Oto è un ferroviere prossimo alla pensione. Fa il capostazione in un remoto paesino del nord del Giappone, su una linea che sta per essere chiusa. Alle spalle una vita dolorosa ma immensamente fiera per il lavoro svolto con dignità. Anche se ingegnere decise di seguire le orme del padre, con un senso di missione. Prima macchinista, infine capostazione.
A cavallo di un capodanno, fra notizie riguardo al suo futuro ed incontri con vecchi amici e colleghi, rivivrà interamente la sua vita. Episodi di flashback continui non distinguibili, si vedranno sempre come realtà immanenti, come sogni ad occhi aperti. Oto prima di concludere la sua carriera e la sua vita ha alcuni sensi di colpa che vuole e deve risolvere, che riguardano la sua vita privata, mai quella professionale totalmente priva di rimpianti...

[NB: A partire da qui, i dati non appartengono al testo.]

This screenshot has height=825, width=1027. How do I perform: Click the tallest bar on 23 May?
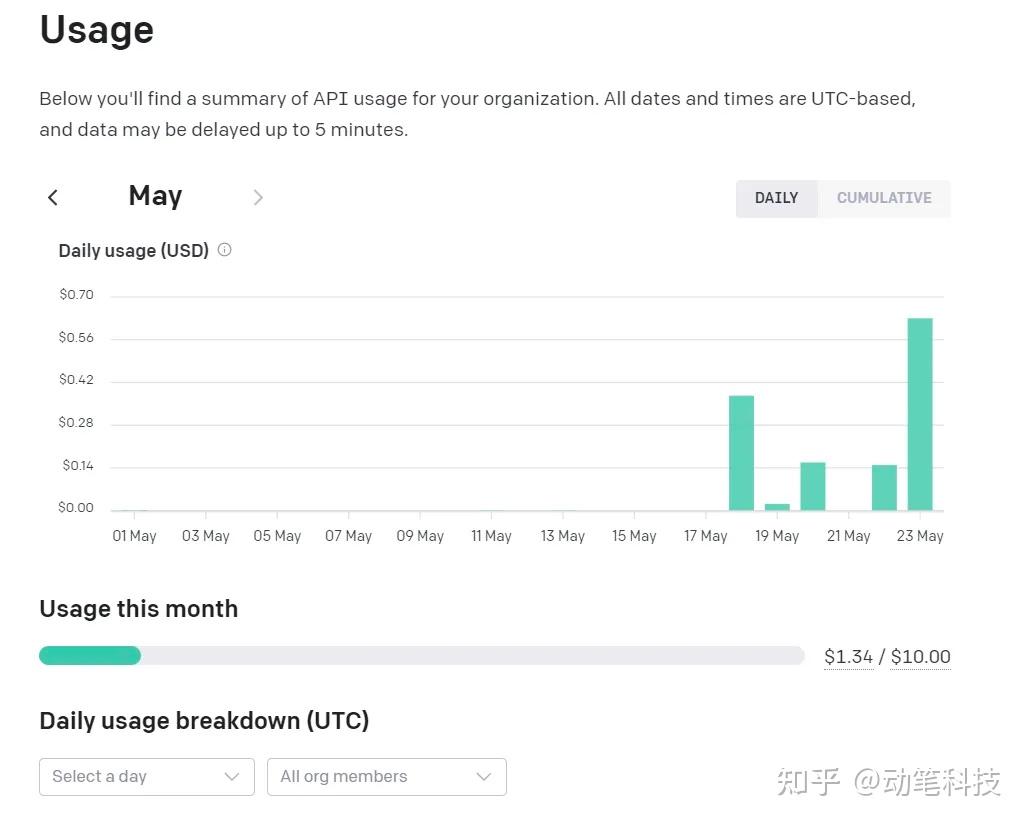920,414
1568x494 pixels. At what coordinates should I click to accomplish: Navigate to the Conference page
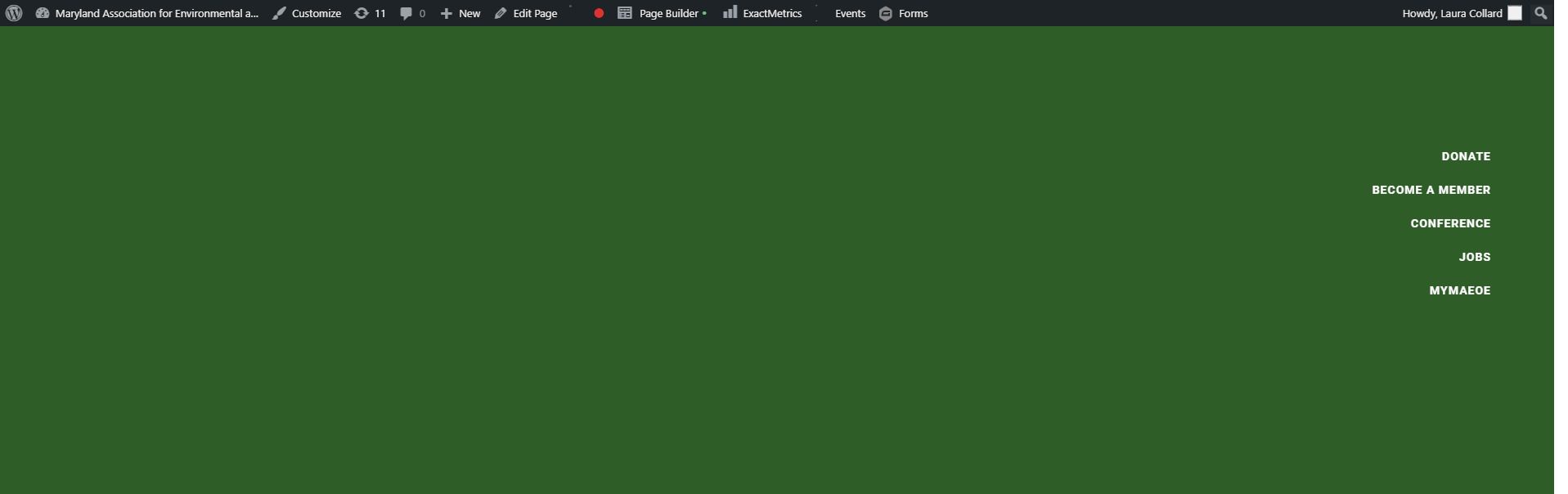click(1450, 223)
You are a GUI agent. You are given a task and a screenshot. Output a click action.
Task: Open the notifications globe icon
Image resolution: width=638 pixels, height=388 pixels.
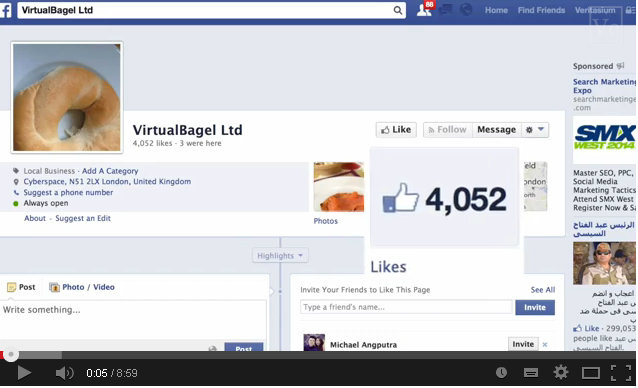(466, 9)
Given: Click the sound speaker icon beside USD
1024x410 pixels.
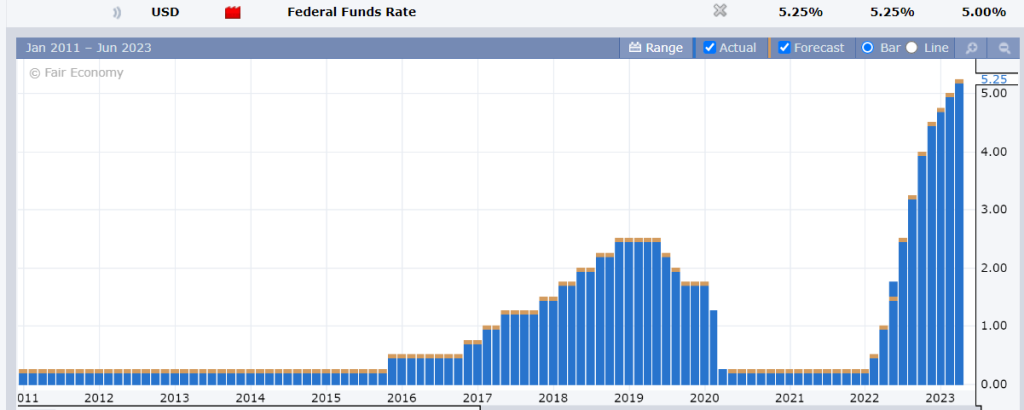Looking at the screenshot, I should click(117, 12).
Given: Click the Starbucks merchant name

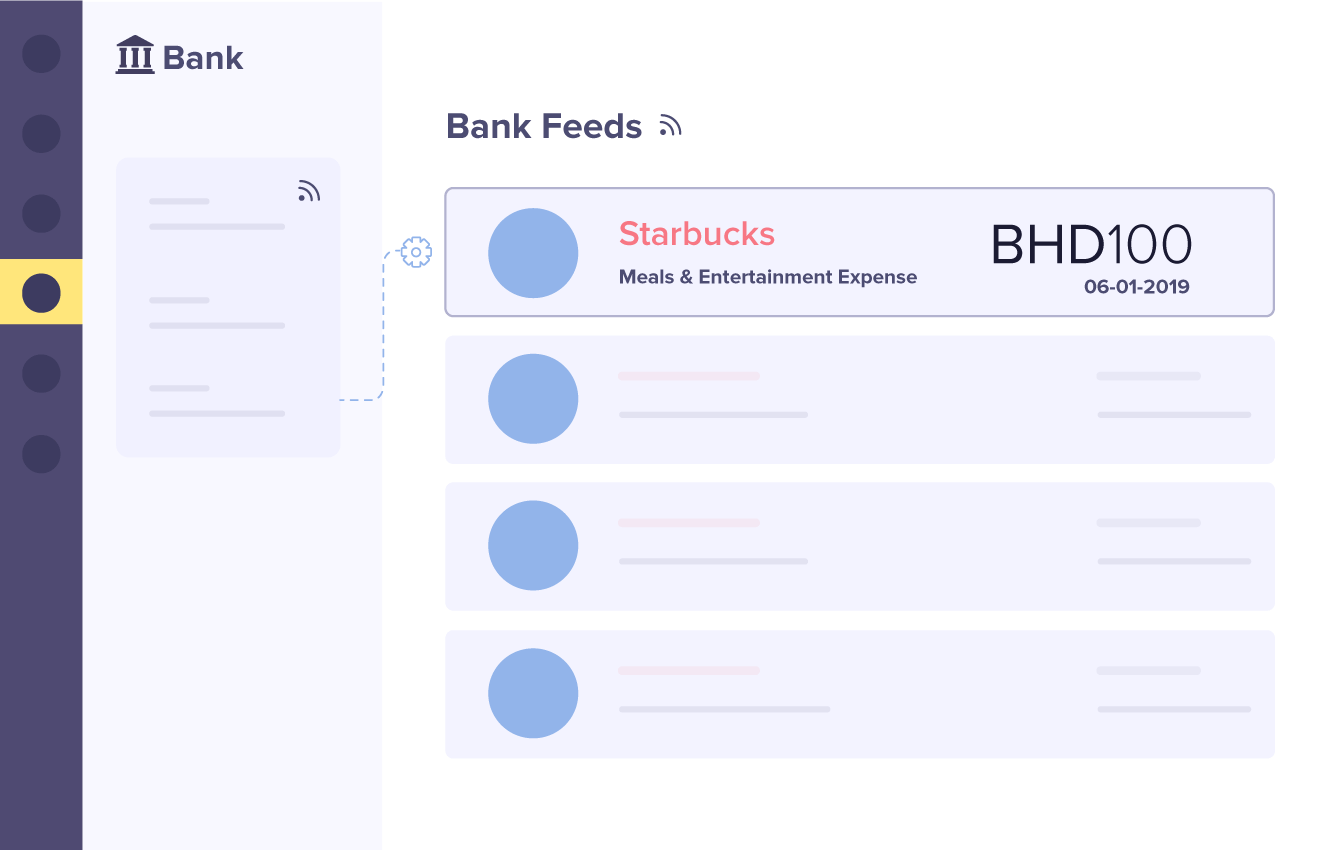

E' la trasposizione cinematografica di un libro a fumetti che ha avuto grandissimo successo in Giappone. Anche questo film, che non mi pare uscito da noi, ha ricevuto numerosi riconoscimenti. Nella piccola stazione si avrà uno spazio tempo dilatato, con la vita di Oto e della sua famiglia ci si addentrerà nella cultura di un popolo, quello giapponese, che in qualche modo ha dovuto risollevarsi dal tracollo successivo alla seconda guerra mondiale e per il quale le ferrovie sono state determinanti.

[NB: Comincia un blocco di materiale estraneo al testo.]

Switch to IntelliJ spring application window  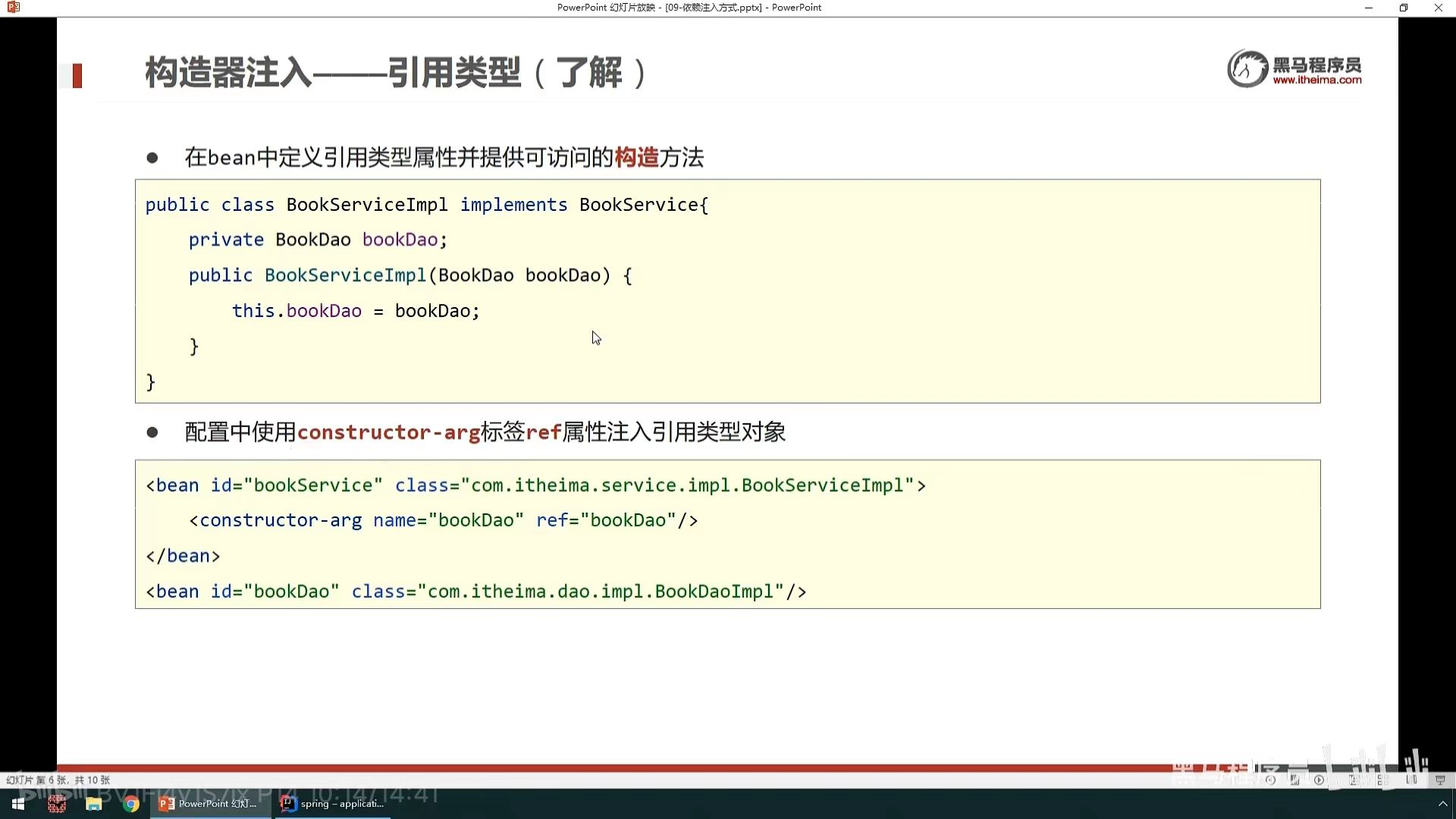point(333,804)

Lentissimo ed intenso, elegante, sensibile, delicato e forte, un trionfo di buoni sentimenti, amore, senso del dovere, rispetto delle persone e delle tradizioni. Oto è una figura nobile ed epica, ma è solo un ferroviere e questo aspetto mi ha tenuto incollato a guardare un genere di trama che altrimenti evito. Questo film è una fanfara per un eroe comune e per una professione che in tutto il mondo ha portato comunicazione, trasporto merci e persone, progresso. E' un messaggio chiarissimo di questa storia, che condivido, un omaggio ai ferrovieri.

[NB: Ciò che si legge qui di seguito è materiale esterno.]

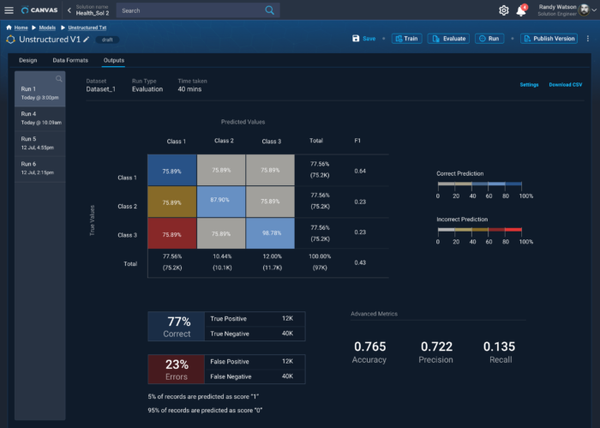Open the Settings link above matrix
The width and height of the screenshot is (600, 428).
529,85
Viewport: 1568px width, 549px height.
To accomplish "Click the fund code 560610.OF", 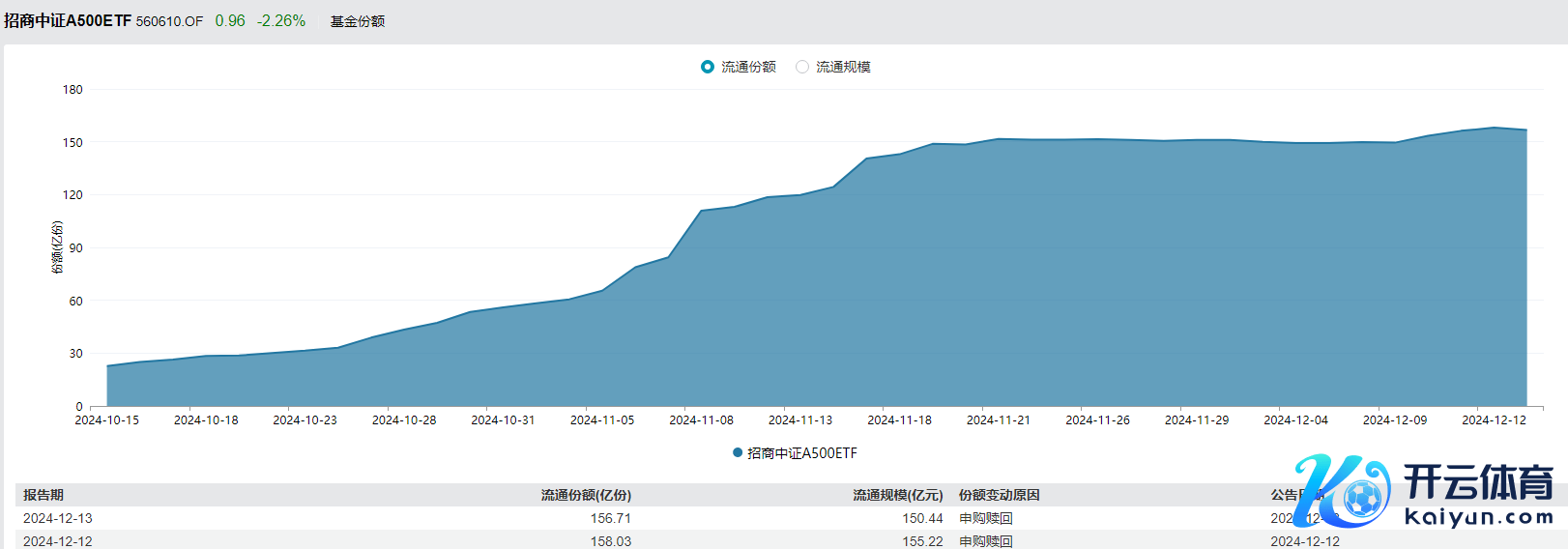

Senza inutile retorica, Oto è un personaggio splendido, incoraggiante, che bada anzitutto al suo comportamento, al perseguire ideali indipendentemente da quanto gli accade intorno, cosciente che nelle sue azioni risiede la sostanza della sua integrità di uomo. Poppoya che si può tradurre in "il signore del ciuf-ciuf" è una parola infantile, simpatica, che deve però anche far entrare nell'ordine d'idee che la storia è, ripeto, da romanzo di formazione.
Io l'ho trovato molto bello e commovente.
Non posso esimermi dal consigliare un altro bellissimo film, molto diverso ma affine, questa volta italiano, di Pietro Germi: Il ferroviere.
In effetti non l'avevo mai sentito, credo proprio che qui non sia uscito. Bella recensione!